Inspiration
If you're a developer, you know this moment all too well.
Your Lambda function fails in production. You open CloudWatch. You're met with walls of cryptic log lines, timestamps, request IDs, and stack traces that seem written in a language only AWS understands.
WHY DID MY PROJECT FAIL?
WHAT DOES THIS ERROR EVEN MEAN?
Hours pass. Coffee goes cold. You're ctrl+F-ing through hundreds of log lines trying to find the one that tells you what actually went wrong. And when you finally find the error, you still don't know why it happened or how to fix it.
This is the daily reality for developers working with AWS Lambda. I've lived this pain myself, and I wanted to build something that actually fixes it.
What it does
LambdaLens is an AI-powered Lambda debugging copilot. You run one command:
lambda-debug --function my-function --region us-east-2 --hours 24
Within seconds it fetches your Lambda metadata and CloudWatch logs, sends everything to Amazon Nova 2 Lite via Bedrock for analysis, and opens a beautiful diagnostic report in your browser showing:
- Overall health assessment of your function
- Every detected error with severity level
- Plain English explanation of what happened
- Root cause of each issue
- A ready-to-use fix: corrected code patterns, exact IAM policy JSON, or specific configuration changes depending on the error type
- The exact log lines that triggered each error
No more guessing. No more hours lost. Just clear answers.
How I built it
LambdaLens is built entirely in Python and integrates deeply with the AWS ecosystem.
Core stack:
- Amazon Nova 2 Lite via Amazon Bedrock: The reasoning brain that analyzes logs and generates targeted fixes
- boto3: Fetches Lambda metadata and CloudWatch log streams using existing AWS credentials
- Click: Powers the clean CLI interface
- FastAPI + Uvicorn: Serves the diagnostic report locally at localhost
- Jinja2: Renders the report HTML with real diagnosis data
- Tailwind CSS + Alpine.js: Makes the report beautiful and interactive
- Rich: Makes terminal output clean and readable
The architecture is intentionally simple and layered. The fetcher pulls data from AWS, the analyzer sends it to Nova 2 Lite and returns a structured JSON diagnosis, and the server renders that into a visual report that opens automatically in the browser.
Challenges I ran into
Prompt engineering for structured output
Getting Nova 2 Lite to consistently return well structured JSON with specific fields for each error type took significant iteration. The key was being extremely explicit about the exact JSON structure expected, and adding robust parsing logic to handle edge cases where Nova occasionally wraps responses in markdown code blocks.
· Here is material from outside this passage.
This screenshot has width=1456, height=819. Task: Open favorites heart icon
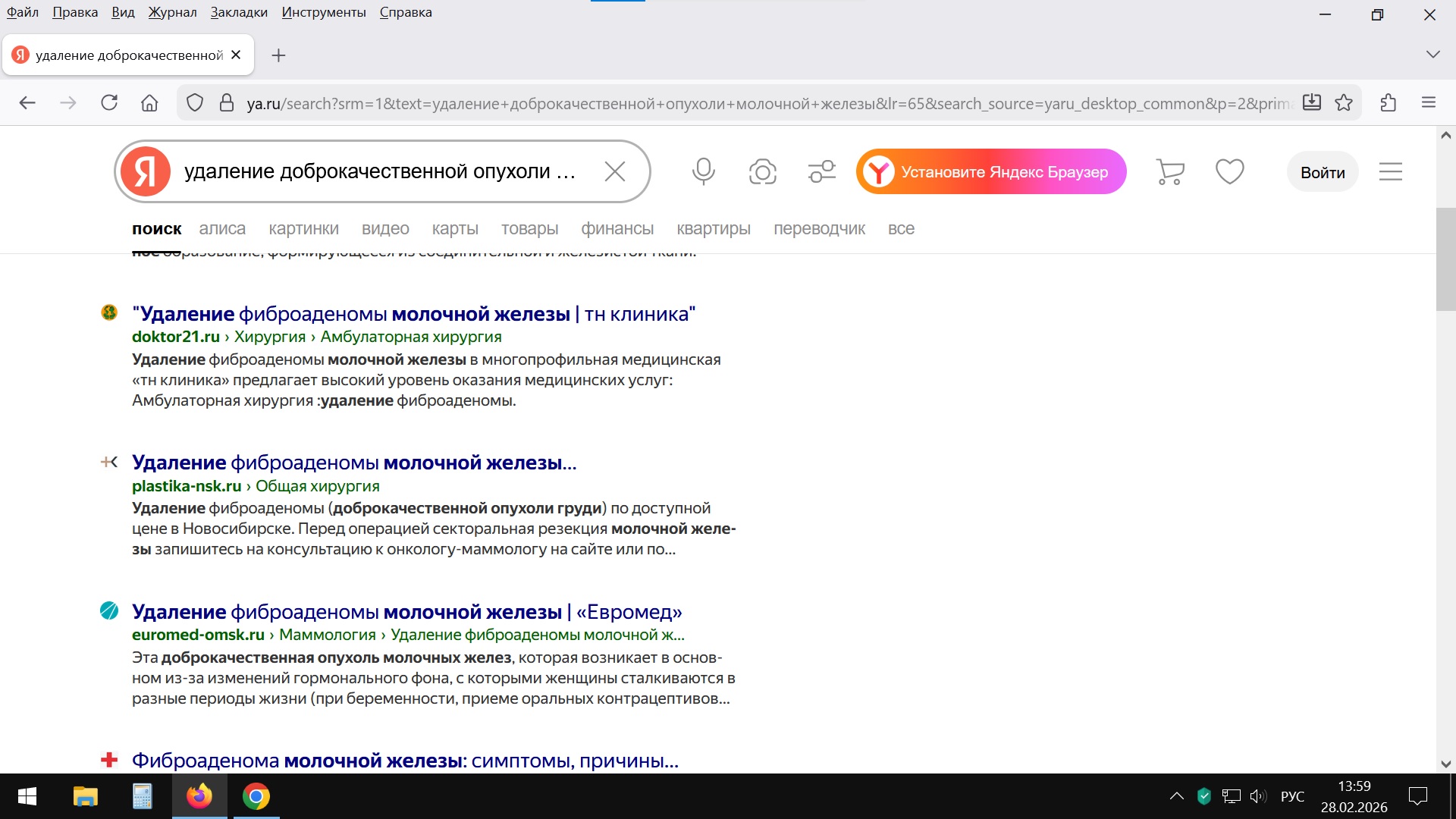(1229, 171)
Balancing specificity vs generality
Lambda functions can fail in hundreds of different ways. Designing a single prompt that produces genuinely specific fixes covering IAM errors, runtime exceptions, timeouts, and memory issues, while giving Nova enough context about the function's configuration, was one of the trickier parts of building LambdaLens.
Coordinating CLI, server, and browser
Getting the browser to open at exactly the right moment after uvicorn starts required solving a timing problem using Python's threading module with a carefully tuned delay.
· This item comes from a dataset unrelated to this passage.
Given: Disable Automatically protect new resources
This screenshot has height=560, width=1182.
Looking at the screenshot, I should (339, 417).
Accomplishments that I am proud of
- Built a tool that solves a real, daily developer pain that millions of AWS developers face
- Designed a prompt that gets Nova 2 Lite to generate genuinely specific, actionable fixes; not generic advice
- Created a zero-friction developer experience that requires no new credentials, no new accounts, and no extra setup
- Built a privacy-first tool where logs never leave the developer's own AWS environment
- Produced a beautiful, readable diagnostic report that makes complex log analysis accessible to developers of all experience levels
What I learned
- How to design effective prompts for structured AI output using Amazon Nova 2 Lite
- How Amazon Bedrock's invoke model API works and how to parse its response correctly
- How to build a Python CLI tool that installs as a real terminal command using setuptools entry points
- How boto3's credential chain works and why it's the right approach for developer tools
- The importance of prompt specificity when asking an LLM to return structured JSON data
What's next for Lambda Lens
The foundation is solid. The potential goes much further.
Multi-function fleet analysis: Analyze all Lambda functions in your account at once and get a health dashboard ranked by severity. Identify systemic issues across your entire serverless infrastructure.
Expanding beyond Lambda: While LambdaLens currently focuses on Lambda, the same AI-powered diagnosis engine could be extended to analyze any CloudWatch log source; from API Gateway errors to RDS slow queries to ECS container crashes. One tool to debug your entire AWS infrastructure."
CI/CD integration: Run LambdaLens as part of your deployment pipeline to automatically catch issues after every deploy before they reach users.
IDE plugin: Bring the same debugging intelligence directly into VS Code so developers never have to leave their editor.
Built with using Amazon Nova 2 Lite for the Amazon Nova AI Hackathon.